- _READING TEXT_:
The Suez Canal Authority said Monday that a cargo ship carrying corn that went aground in the Egyptian waterway was refloated and canal traffic was restored.
Canal services firm Leth Agencies said the vessel, MV Glory, ran aground near the city of Qantara, in the Suez Canal province of Ismailia. The firm said three canal tugboats had been working to refloat the vessel.
Officials had no details on what caused the ship to hit ground. Parts of Egypt, including its northern provinces, experienced a wave of bad weather Sunday.
Satellite tracking data analyzed by The Associated Press showed the Glory in a single-lane stretch of the Suez Canal just south of Port Said on the Mediterranean Sea.
Leth Agencies later posted a graphic that suggested the Glory was against the west bank of the canal, pointed south and not wedged across the channel. It identified the three tugs aiding the vessel as the Port Said, Svitzer Suez 1 and Ali Shalabi.
It wasn’t the first vessel to run aground in the crucial waterway. The Panama-flagged Ever Given, a colossal container ship, crashed into a bank on a single-lane stretch of the canal in March 2021, blocking the waterway for six days.
The Ever Given was freed in a giant salvage operation by a flotilla of tugboats. The blockage created a massive traffic jam that held up $9 billion a day in global trade and strained supply chains already burdened by the coronavirus pandemic.

- _DATA_:
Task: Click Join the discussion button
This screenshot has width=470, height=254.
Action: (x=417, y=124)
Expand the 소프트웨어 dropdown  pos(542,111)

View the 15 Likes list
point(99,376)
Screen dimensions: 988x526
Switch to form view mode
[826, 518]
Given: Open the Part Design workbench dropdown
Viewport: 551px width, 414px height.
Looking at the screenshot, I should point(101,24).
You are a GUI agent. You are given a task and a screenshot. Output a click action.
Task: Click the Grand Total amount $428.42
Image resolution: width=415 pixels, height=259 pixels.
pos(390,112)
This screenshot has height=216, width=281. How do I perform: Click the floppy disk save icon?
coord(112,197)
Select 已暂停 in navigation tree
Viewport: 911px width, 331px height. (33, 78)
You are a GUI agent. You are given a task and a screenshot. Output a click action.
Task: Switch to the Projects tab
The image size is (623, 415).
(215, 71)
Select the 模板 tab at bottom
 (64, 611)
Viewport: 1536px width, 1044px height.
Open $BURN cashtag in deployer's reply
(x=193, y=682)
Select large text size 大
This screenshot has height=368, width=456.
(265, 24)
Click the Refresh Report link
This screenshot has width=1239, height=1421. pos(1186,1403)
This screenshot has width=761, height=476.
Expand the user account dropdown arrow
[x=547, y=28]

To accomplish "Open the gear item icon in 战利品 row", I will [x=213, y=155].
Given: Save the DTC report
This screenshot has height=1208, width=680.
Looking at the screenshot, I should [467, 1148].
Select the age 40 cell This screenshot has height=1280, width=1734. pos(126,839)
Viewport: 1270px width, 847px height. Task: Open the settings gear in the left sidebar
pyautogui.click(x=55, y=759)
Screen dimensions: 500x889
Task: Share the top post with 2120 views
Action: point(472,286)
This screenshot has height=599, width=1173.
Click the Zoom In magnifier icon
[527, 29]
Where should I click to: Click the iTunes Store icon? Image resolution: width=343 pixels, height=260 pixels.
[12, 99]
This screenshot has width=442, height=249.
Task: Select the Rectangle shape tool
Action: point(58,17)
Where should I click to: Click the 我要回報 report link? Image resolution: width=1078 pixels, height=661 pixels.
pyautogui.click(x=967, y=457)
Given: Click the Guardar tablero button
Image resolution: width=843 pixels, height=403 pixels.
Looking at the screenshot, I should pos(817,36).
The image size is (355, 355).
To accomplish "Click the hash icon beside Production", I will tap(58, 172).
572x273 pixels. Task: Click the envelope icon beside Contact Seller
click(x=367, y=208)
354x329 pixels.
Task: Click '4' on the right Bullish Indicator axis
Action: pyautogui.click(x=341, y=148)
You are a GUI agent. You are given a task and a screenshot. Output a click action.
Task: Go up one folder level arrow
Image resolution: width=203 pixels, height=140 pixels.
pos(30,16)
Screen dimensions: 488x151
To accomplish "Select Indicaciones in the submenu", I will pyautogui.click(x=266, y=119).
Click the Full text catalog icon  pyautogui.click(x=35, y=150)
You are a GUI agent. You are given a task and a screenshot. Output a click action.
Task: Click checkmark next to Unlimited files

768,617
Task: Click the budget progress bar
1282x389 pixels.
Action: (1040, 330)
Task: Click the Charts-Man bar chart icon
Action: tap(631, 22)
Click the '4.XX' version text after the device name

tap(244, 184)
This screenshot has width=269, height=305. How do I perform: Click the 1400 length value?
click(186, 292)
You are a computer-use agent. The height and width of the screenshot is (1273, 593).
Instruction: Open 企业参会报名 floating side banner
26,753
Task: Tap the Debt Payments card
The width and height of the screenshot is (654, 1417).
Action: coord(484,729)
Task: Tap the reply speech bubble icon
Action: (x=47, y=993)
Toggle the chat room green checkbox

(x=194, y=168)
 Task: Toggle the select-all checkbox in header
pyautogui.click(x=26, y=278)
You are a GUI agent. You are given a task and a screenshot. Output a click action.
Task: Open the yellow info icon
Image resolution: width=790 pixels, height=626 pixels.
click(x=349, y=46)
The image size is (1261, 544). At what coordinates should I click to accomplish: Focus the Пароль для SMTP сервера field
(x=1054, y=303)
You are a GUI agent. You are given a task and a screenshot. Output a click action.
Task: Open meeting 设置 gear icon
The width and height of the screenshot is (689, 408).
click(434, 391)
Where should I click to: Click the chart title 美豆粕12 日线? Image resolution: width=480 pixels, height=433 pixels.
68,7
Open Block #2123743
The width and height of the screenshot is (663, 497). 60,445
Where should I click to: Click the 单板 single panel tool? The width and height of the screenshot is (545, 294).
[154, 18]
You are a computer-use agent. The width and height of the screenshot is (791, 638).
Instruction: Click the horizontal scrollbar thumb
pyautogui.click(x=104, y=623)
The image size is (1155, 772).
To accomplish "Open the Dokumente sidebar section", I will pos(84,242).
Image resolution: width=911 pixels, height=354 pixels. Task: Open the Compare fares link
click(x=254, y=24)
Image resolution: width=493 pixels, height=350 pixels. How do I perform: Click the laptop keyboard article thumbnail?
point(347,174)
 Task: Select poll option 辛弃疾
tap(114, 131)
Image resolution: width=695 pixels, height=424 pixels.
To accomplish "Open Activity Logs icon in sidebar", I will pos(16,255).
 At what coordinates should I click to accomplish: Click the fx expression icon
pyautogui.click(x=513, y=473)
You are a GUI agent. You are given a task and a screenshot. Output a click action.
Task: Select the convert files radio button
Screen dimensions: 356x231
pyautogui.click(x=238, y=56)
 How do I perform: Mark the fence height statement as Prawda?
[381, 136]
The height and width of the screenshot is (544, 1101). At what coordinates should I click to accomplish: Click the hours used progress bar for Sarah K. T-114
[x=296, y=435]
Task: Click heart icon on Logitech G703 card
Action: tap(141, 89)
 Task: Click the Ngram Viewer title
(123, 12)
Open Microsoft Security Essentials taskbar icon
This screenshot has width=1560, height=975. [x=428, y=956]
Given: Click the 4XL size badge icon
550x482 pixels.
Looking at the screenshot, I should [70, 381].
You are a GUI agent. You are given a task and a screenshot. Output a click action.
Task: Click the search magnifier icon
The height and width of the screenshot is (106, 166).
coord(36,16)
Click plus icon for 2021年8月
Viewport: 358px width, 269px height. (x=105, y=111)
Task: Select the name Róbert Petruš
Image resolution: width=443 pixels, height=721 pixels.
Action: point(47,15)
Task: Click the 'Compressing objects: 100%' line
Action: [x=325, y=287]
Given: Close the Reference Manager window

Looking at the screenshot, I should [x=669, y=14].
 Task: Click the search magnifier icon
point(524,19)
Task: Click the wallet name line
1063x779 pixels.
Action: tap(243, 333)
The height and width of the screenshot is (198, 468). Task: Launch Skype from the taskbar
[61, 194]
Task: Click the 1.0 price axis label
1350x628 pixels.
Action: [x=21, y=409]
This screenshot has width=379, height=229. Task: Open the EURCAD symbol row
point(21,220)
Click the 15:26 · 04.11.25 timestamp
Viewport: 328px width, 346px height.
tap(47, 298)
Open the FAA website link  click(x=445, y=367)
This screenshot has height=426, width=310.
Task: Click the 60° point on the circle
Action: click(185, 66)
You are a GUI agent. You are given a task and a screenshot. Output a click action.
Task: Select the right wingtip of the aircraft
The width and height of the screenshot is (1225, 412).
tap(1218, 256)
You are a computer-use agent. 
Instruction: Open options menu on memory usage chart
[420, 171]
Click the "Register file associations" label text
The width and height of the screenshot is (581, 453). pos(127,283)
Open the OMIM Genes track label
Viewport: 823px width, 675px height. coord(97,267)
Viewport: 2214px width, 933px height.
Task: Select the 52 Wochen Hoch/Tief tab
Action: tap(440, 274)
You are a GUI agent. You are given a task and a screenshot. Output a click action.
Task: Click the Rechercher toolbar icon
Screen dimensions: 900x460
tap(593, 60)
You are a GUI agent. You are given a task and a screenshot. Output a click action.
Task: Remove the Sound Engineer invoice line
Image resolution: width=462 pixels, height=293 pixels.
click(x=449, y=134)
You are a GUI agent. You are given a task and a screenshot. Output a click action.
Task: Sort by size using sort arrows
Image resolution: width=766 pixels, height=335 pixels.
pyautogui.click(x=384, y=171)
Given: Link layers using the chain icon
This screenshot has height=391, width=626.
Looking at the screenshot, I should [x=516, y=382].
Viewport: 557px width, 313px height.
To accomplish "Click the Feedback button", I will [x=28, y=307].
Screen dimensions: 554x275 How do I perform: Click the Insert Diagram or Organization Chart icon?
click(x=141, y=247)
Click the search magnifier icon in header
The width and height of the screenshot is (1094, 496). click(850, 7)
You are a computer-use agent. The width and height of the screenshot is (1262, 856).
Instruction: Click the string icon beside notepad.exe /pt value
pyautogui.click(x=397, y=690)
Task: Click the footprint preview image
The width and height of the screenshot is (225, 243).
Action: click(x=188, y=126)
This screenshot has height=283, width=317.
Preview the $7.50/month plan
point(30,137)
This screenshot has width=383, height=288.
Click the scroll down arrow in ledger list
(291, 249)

- _APPLY WHAT YOU READ_:
A. Answer these questions from the Suez Canal report:
(i) Near which city did the MV Glory run aground?
(ii) What were the names of the three tugs aiding the vessel?
(iii) For how many days did the Ever Given block the waterway?
B. Write the next part of the Suez Canal report, picking up after its final sentence.
The rows are separate material with no connection to the Suez Canal report.

- _TASK RESULTS_:
A.
(i) Qantara
(ii) Port Said, Svitzer Suez 1 and Ali Shalabi
(iii) Six days

B.
The Ever Given debacle prompted Egyptian authorities to begin widening and deepening the waterway’s southern part where the vessel hit ground.
In August, the Singaporean-flagged Affinity V oil tanker ran aground in a single-lane stretch of the canal, blocking the waterway for five hours before it was freed.
The Joint Coordination Center listed the Glory as carrying over 65,000 metric tons of corn from Ukraine bound for China.
The Glory was inspected by the Joint Coordination Center off Istanbul on Jan. 3. The center includes Russian, Turkish, Ukrainian and United Nations staffers.
Opened in 1869, the Suez Canal provides a crucial link for oil, natural gas and cargo. It also remains one of Egypt’s top foreign currency earners. In 2015, the government of President Abdel-Fattah el-Sissi completed a major expansion of the canal, allowing it to accommodate the world’s largest vessels.
The Glory is 225-meters (738-feet) long.